■ Record set:
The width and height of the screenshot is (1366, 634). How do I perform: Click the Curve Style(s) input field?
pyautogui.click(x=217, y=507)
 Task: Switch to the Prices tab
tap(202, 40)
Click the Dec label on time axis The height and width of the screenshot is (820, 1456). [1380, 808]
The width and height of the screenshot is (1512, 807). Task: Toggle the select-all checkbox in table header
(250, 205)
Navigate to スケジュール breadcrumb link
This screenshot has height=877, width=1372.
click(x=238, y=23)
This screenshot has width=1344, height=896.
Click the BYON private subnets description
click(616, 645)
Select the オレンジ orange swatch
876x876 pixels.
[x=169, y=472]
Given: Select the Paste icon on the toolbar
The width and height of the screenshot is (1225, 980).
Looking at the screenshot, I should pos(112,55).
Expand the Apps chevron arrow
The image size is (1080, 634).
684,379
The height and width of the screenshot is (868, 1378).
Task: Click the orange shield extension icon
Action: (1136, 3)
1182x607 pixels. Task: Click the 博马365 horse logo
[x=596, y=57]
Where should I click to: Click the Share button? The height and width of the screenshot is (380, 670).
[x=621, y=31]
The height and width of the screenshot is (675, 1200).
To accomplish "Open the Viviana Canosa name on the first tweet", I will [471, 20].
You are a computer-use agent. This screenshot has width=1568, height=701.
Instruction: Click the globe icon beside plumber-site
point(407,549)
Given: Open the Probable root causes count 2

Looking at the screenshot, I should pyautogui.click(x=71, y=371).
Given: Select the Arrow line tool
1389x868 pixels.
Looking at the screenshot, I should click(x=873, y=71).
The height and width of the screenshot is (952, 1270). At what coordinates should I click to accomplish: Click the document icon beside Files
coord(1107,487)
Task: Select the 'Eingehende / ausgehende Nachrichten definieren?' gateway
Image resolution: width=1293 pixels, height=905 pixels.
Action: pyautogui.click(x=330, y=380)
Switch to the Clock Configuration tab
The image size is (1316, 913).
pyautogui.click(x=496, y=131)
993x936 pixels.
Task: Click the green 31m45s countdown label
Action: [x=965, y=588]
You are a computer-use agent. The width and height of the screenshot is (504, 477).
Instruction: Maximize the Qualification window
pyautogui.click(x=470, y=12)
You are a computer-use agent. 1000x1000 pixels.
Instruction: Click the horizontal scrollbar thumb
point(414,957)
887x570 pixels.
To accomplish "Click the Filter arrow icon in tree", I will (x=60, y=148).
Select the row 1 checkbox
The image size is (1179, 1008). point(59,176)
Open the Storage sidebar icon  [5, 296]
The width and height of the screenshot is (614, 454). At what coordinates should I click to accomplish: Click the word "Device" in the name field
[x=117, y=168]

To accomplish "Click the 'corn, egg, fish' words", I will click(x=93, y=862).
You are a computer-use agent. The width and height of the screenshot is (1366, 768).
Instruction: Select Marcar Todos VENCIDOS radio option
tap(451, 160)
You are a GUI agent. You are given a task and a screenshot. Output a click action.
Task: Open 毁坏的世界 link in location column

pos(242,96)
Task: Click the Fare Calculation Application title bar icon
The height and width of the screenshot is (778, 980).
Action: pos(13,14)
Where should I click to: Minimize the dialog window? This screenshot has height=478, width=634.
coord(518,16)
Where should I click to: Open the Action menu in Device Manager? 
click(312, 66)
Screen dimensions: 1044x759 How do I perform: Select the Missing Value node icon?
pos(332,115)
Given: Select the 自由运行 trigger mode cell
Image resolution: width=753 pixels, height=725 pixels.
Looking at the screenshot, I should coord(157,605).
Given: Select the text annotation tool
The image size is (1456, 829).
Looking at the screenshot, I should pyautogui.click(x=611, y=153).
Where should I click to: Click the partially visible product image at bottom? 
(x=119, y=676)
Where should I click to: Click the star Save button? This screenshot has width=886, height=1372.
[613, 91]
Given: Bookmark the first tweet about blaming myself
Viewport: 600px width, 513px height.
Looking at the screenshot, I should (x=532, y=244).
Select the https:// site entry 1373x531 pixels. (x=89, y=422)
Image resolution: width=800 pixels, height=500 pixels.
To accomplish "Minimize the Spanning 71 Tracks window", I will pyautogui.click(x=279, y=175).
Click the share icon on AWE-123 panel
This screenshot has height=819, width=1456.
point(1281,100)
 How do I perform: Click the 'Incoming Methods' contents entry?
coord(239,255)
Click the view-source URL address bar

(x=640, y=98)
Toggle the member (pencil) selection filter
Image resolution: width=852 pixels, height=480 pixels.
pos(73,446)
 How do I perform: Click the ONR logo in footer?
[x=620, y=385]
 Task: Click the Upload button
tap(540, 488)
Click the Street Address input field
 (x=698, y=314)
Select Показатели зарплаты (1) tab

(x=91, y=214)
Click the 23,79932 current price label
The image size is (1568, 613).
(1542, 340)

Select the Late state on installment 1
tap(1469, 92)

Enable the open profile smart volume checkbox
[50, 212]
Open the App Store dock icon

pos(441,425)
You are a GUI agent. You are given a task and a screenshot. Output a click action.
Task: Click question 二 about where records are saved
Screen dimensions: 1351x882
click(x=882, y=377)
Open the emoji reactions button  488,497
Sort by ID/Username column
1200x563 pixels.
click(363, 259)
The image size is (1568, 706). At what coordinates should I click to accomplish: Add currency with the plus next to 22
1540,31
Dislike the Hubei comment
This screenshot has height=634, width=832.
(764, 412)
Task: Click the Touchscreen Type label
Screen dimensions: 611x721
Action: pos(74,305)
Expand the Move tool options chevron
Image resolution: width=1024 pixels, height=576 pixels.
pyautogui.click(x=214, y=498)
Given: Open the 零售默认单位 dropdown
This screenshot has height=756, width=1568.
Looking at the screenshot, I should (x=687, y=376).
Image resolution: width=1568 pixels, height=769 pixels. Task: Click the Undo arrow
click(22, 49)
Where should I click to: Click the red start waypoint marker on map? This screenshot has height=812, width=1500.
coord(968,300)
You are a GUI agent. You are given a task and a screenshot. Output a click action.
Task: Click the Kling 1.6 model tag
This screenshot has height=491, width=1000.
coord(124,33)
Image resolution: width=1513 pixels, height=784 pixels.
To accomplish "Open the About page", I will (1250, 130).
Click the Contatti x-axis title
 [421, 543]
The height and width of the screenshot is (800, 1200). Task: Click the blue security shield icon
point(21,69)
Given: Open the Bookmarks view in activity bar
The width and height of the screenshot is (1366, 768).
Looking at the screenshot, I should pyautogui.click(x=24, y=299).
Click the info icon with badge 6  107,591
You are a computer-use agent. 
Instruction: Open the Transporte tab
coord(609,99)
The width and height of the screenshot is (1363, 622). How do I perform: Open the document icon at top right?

■ Aim of the task: Copy the whole listing down exactly.

■ Response:
The width and height of the screenshot is (1366, 634). How do I perform: Click the Curve Style(s) input field?
pyautogui.click(x=217, y=507)
 Task: Switch to the Prices tab
tap(202, 40)
Click the Dec label on time axis The height and width of the screenshot is (820, 1456). [1380, 808]
The width and height of the screenshot is (1512, 807). Task: Toggle the select-all checkbox in table header
(250, 205)
Navigate to スケジュール breadcrumb link
This screenshot has height=877, width=1372.
click(x=238, y=23)
This screenshot has width=1344, height=896.
Click the BYON private subnets description
click(616, 645)
Select the オレンジ orange swatch
876x876 pixels.
[x=169, y=472]
Given: Select the Paste icon on the toolbar
The width and height of the screenshot is (1225, 980).
Looking at the screenshot, I should pos(112,55).
Expand the Apps chevron arrow
The image size is (1080, 634).
684,379
The height and width of the screenshot is (868, 1378).
Task: Click the orange shield extension icon
Action: (1136, 3)
1182x607 pixels. Task: Click the 博马365 horse logo
[x=596, y=57]
Where should I click to: Click the Share button? The height and width of the screenshot is (380, 670).
[x=621, y=31]
The height and width of the screenshot is (675, 1200).
To accomplish "Open the Viviana Canosa name on the first tweet", I will [471, 20].
You are a computer-use agent. This screenshot has width=1568, height=701.
Instruction: Click the globe icon beside plumber-site
point(407,549)
Given: Open the Probable root causes count 2

Looking at the screenshot, I should pyautogui.click(x=71, y=371).
Given: Select the Arrow line tool
1389x868 pixels.
Looking at the screenshot, I should click(x=873, y=71).
The height and width of the screenshot is (952, 1270). At what coordinates should I click to accomplish: Click the document icon beside Files
coord(1107,487)
Task: Select the 'Eingehende / ausgehende Nachrichten definieren?' gateway
Image resolution: width=1293 pixels, height=905 pixels.
Action: pyautogui.click(x=330, y=380)
Switch to the Clock Configuration tab
The image size is (1316, 913).
pyautogui.click(x=496, y=131)
993x936 pixels.
Task: Click the green 31m45s countdown label
Action: [x=965, y=588]
You are a computer-use agent. The width and height of the screenshot is (504, 477).
Instruction: Maximize the Qualification window
pyautogui.click(x=470, y=12)
You are a computer-use agent. 1000x1000 pixels.
Instruction: Click the horizontal scrollbar thumb
point(414,957)
887x570 pixels.
To accomplish "Click the Filter arrow icon in tree", I will (x=60, y=148).
Select the row 1 checkbox
The image size is (1179, 1008). point(59,176)
Open the Storage sidebar icon  [5, 296]
The width and height of the screenshot is (614, 454). At what coordinates should I click to accomplish: Click the word "Device" in the name field
[x=117, y=168]

To accomplish "Click the 'corn, egg, fish' words", I will click(x=93, y=862).
You are a computer-use agent. The width and height of the screenshot is (1366, 768).
Instruction: Select Marcar Todos VENCIDOS radio option
tap(451, 160)
You are a GUI agent. You are given a task and a screenshot. Output a click action.
Task: Open 毁坏的世界 link in location column

pos(242,96)
Task: Click the Fare Calculation Application title bar icon
The height and width of the screenshot is (778, 980).
Action: pos(13,14)
Where should I click to: Minimize the dialog window? This screenshot has height=478, width=634.
coord(518,16)
Where should I click to: Open the Action menu in Device Manager? 
click(312, 66)
Screen dimensions: 1044x759 How do I perform: Select the Missing Value node icon?
pos(332,115)
Given: Select the 自由运行 trigger mode cell
Image resolution: width=753 pixels, height=725 pixels.
Looking at the screenshot, I should coord(157,605).
Given: Select the text annotation tool
The image size is (1456, 829).
Looking at the screenshot, I should pyautogui.click(x=611, y=153).
Where should I click to: Click the partially visible product image at bottom? 
(x=119, y=676)
Where should I click to: Click the star Save button? This screenshot has width=886, height=1372.
[613, 91]
Given: Bookmark the first tweet about blaming myself
Viewport: 600px width, 513px height.
Looking at the screenshot, I should (x=532, y=244).
Select the https:// site entry 1373x531 pixels. (x=89, y=422)
Image resolution: width=800 pixels, height=500 pixels.
To accomplish "Minimize the Spanning 71 Tracks window", I will pyautogui.click(x=279, y=175).
Click the share icon on AWE-123 panel
This screenshot has height=819, width=1456.
point(1281,100)
 How do I perform: Click the 'Incoming Methods' contents entry?
coord(239,255)
Click the view-source URL address bar

(x=640, y=98)
Toggle the member (pencil) selection filter
Image resolution: width=852 pixels, height=480 pixels.
pos(73,446)
 How do I perform: Click the ONR logo in footer?
[x=620, y=385]
 Task: Click the Upload button
tap(540, 488)
Click the Street Address input field
 (x=698, y=314)
Select Показатели зарплаты (1) tab

(x=91, y=214)
Click the 23,79932 current price label
The image size is (1568, 613).
(1542, 340)

Select the Late state on installment 1
tap(1469, 92)

Enable the open profile smart volume checkbox
[50, 212]
Open the App Store dock icon

pos(441,425)
You are a GUI agent. You are given a task and a screenshot. Output a click action.
Task: Click question 二 about where records are saved
Screen dimensions: 1351x882
click(x=882, y=377)
Open the emoji reactions button  488,497
Sort by ID/Username column
1200x563 pixels.
click(363, 259)
The image size is (1568, 706). At what coordinates should I click to accomplish: Add currency with the plus next to 22
1540,31
Dislike the Hubei comment
This screenshot has height=634, width=832.
(764, 412)
Task: Click the Touchscreen Type label
Screen dimensions: 611x721
Action: pos(74,305)
Expand the Move tool options chevron
Image resolution: width=1024 pixels, height=576 pixels.
pyautogui.click(x=214, y=498)
Given: Open the 零售默认单位 dropdown
This screenshot has height=756, width=1568.
Looking at the screenshot, I should (x=687, y=376).
Image resolution: width=1568 pixels, height=769 pixels. Task: Click the Undo arrow
click(22, 49)
Where should I click to: Click the red start waypoint marker on map? This screenshot has height=812, width=1500.
coord(968,300)
You are a GUI agent. You are given a task and a screenshot. Output a click action.
Task: Click the Kling 1.6 model tag
This screenshot has height=491, width=1000.
coord(124,33)
Image resolution: width=1513 pixels, height=784 pixels.
To accomplish "Open the About page", I will (1250, 130).
Click the Contatti x-axis title
 [421, 543]
The height and width of the screenshot is (800, 1200). Task: Click the blue security shield icon
point(21,69)
Given: Open the Bookmarks view in activity bar
The width and height of the screenshot is (1366, 768).
Looking at the screenshot, I should pyautogui.click(x=24, y=299).
Click the info icon with badge 6  107,591
You are a computer-use agent. 
Instruction: Open the Transporte tab
coord(609,99)
The width and height of the screenshot is (1363, 622). How do I perform: Open the document icon at top right?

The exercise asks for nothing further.